Same code with shorter syntax:

penguins_adelie_chin <- filter(.data = penguins, 
                                species %in% c("Adelie", "Chinstrap"))


💻 Practice: Logical Operators with filter()

Logical operators are often used together with the filter() function from dplyr

Practice using them with the penguins dataset:

  • Task 1: Get all Adelie penguins with flipper length greater than or equal to 180 mm

  • Task 2: Get all penguins on Dream and Torgersen islands that are not female

Share your code here: https://codeshare.io/5zlNLE

3. Main dplyr functions

Recap of What Learned so Far

Conceptually, any data transformation using dplyr requires us to:

  1. Identify the data frame and the variables we need

  2. Use dplyr functions to tell R what action to take on which variable(s). These functions:

    • Act like verbs in a sentence: they express what to do with the data
    • Can be combined to perform complex operations
  3. Save the result, usually into a new object (a new dataframe)

Key dplyr Functions

The package dplyr has many functions, but you don’t need to memorize them all!

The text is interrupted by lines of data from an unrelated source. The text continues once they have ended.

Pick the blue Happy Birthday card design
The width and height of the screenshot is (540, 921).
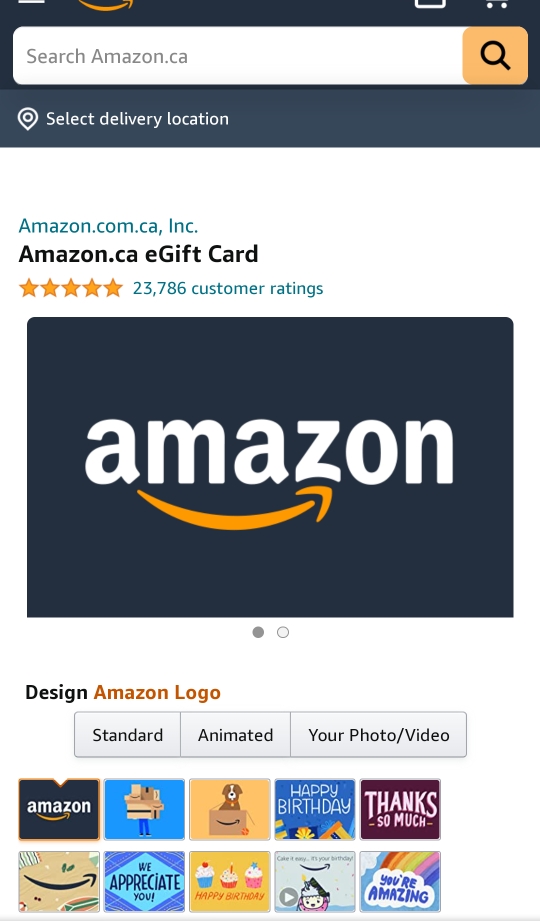(315, 809)
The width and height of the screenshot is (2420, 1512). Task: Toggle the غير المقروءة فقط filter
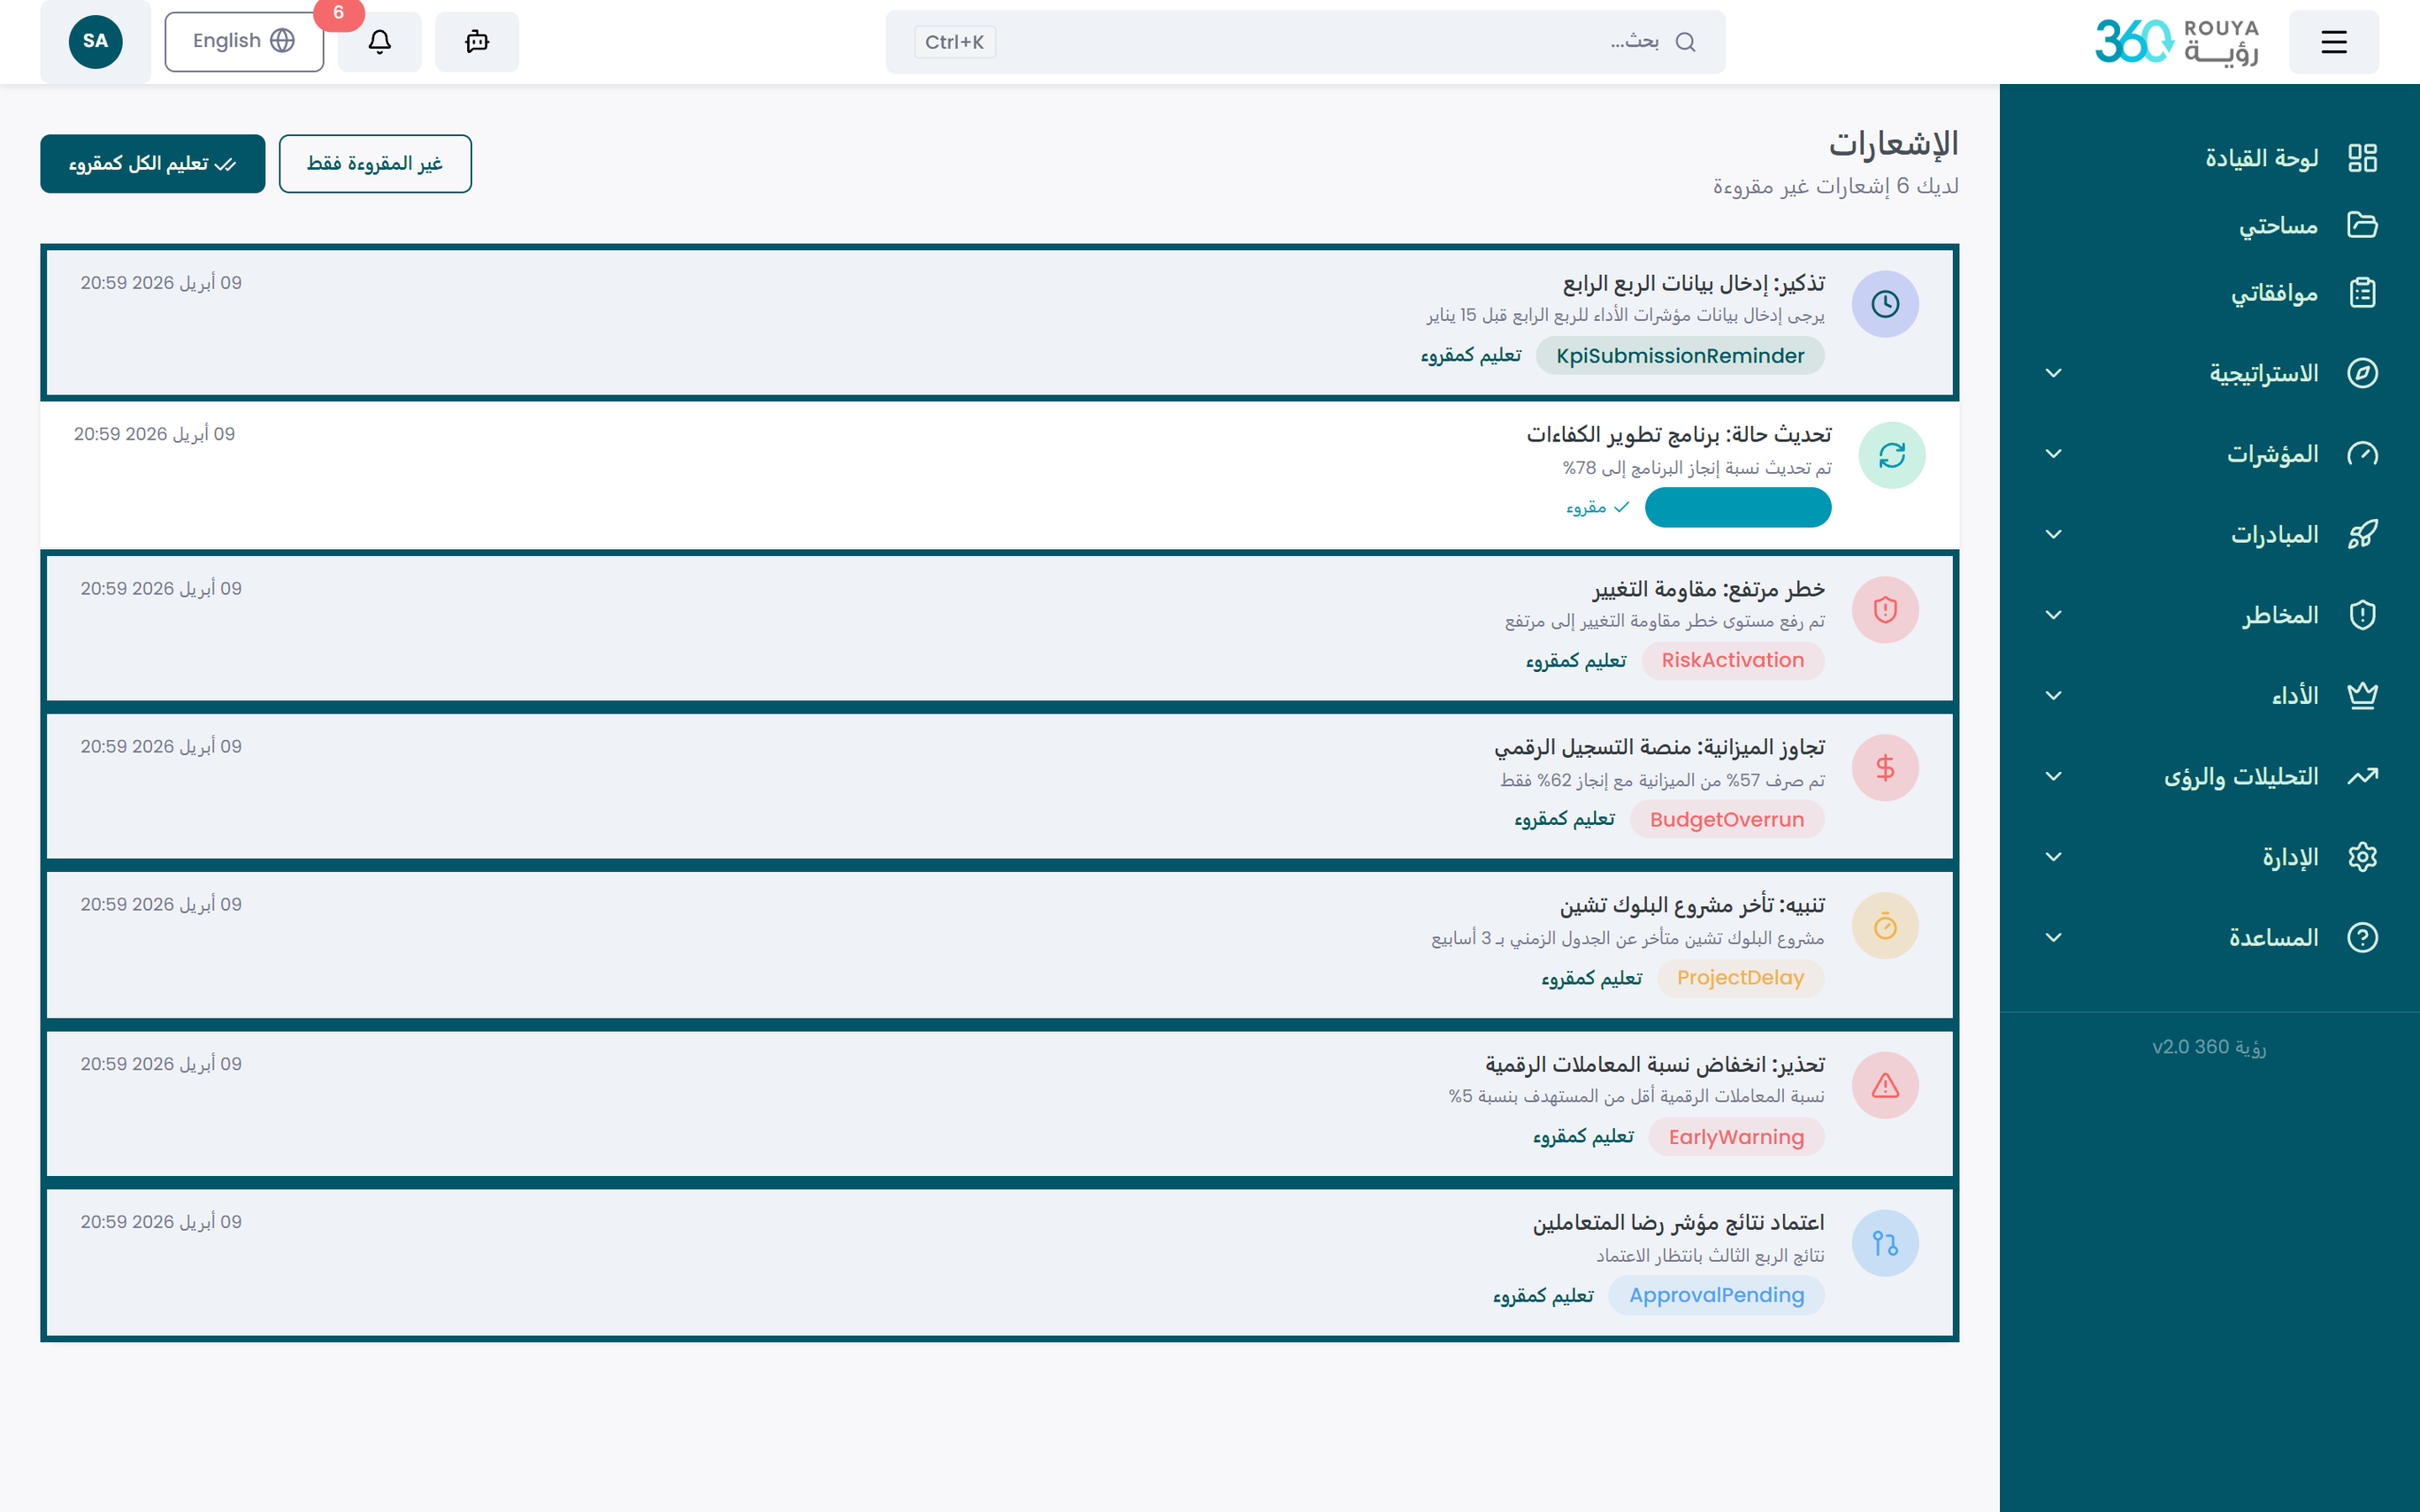(375, 163)
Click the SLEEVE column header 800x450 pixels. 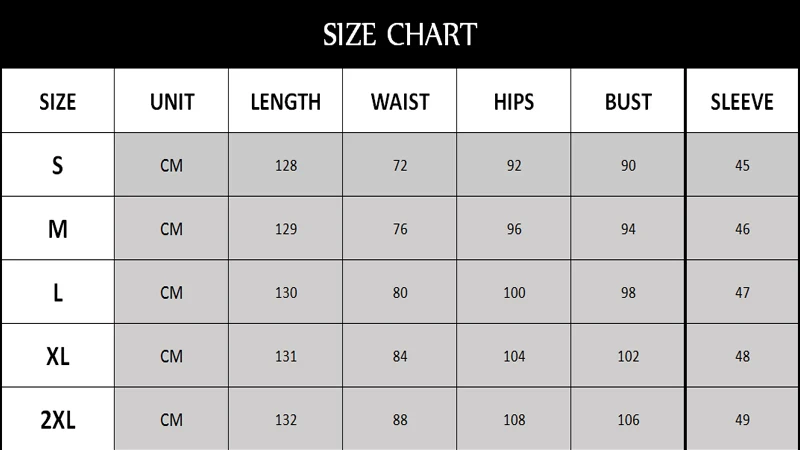742,102
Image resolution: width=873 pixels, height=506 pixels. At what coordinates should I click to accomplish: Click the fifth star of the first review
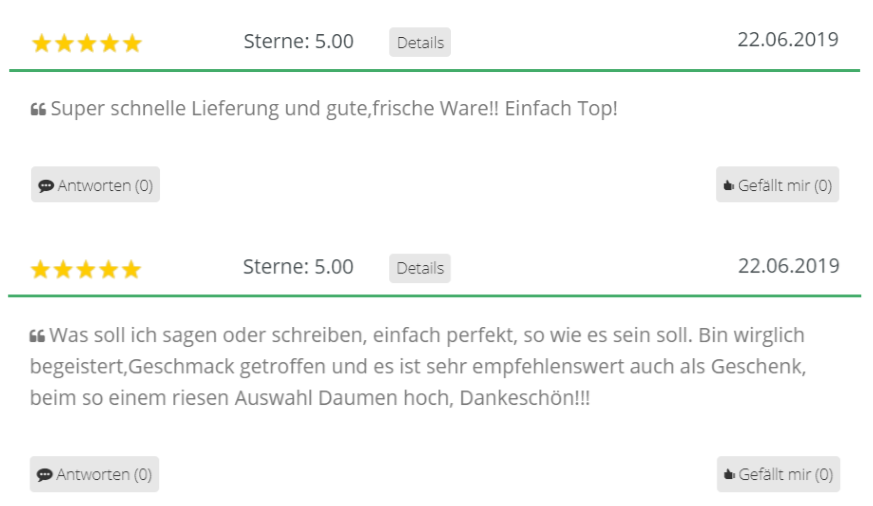pyautogui.click(x=133, y=43)
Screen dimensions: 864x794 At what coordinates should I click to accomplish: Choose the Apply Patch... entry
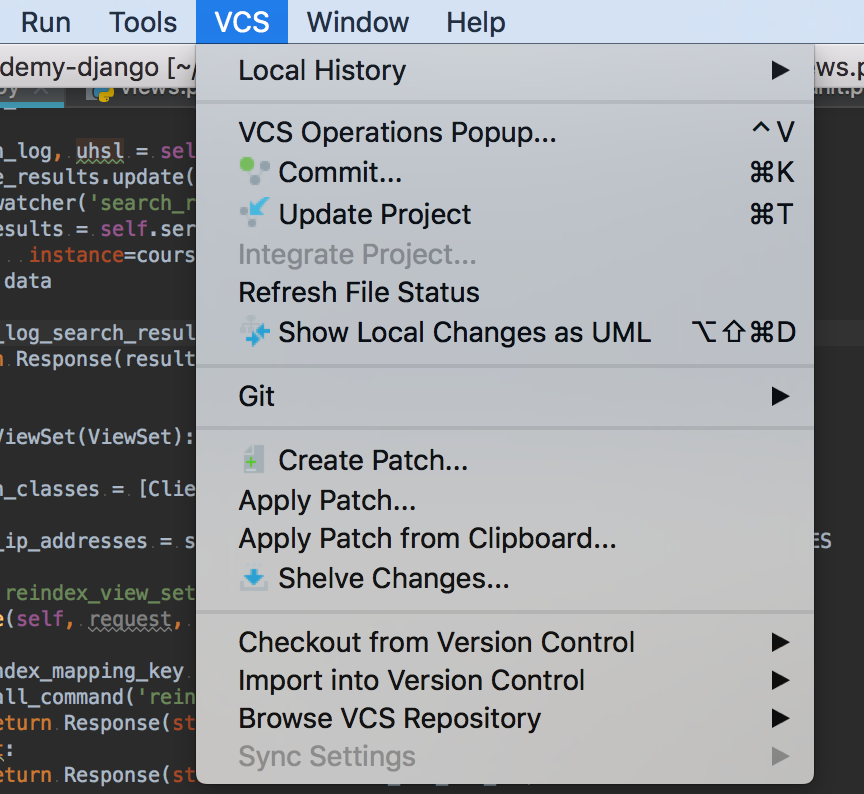[327, 500]
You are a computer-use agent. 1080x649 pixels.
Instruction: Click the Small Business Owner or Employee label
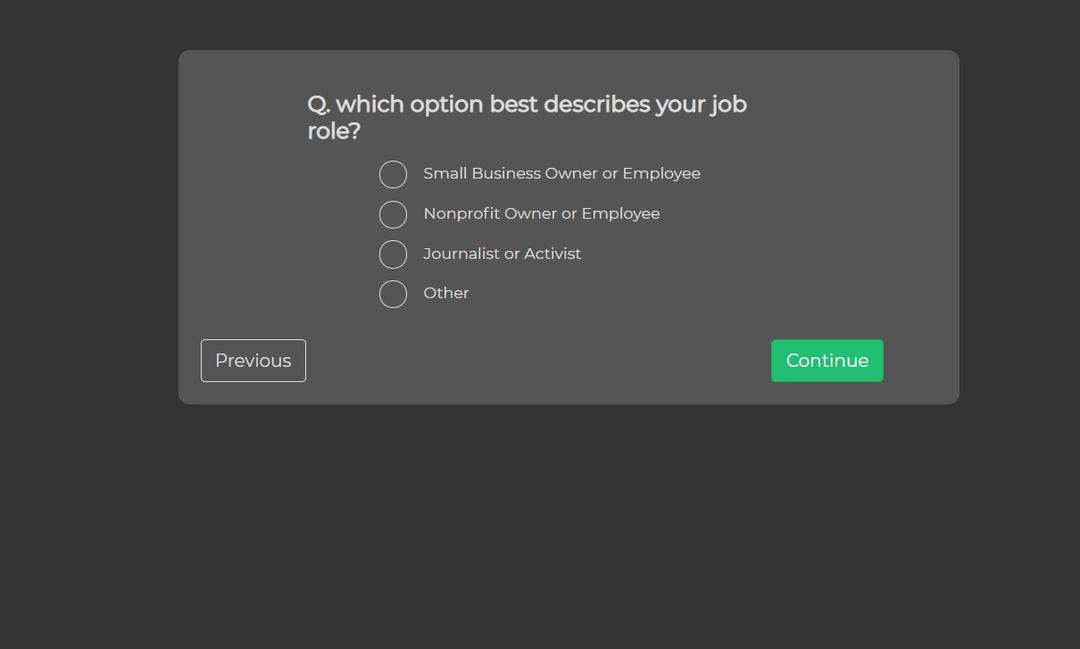[561, 173]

OUR GOALS: Memorize the key functions + Know where to look up the rest dplyr.tidyverse.org

The next slide summarizes the most common dplyr functions to memorize.

Key dplyr Functions

function() What it does
filter() Selects rows based on values in one or more columns
arrange() Reorders rows based on the values in specified columns
select() Chooses specific columns by name
rename() Renames one or more columns
mutate() Adds new columns or modifies existing ones
group_by() Groups the data by one or more variables for grouped operations
summarize() Reduces each group to a single row using summary statistics (e.g., mean, sum, n)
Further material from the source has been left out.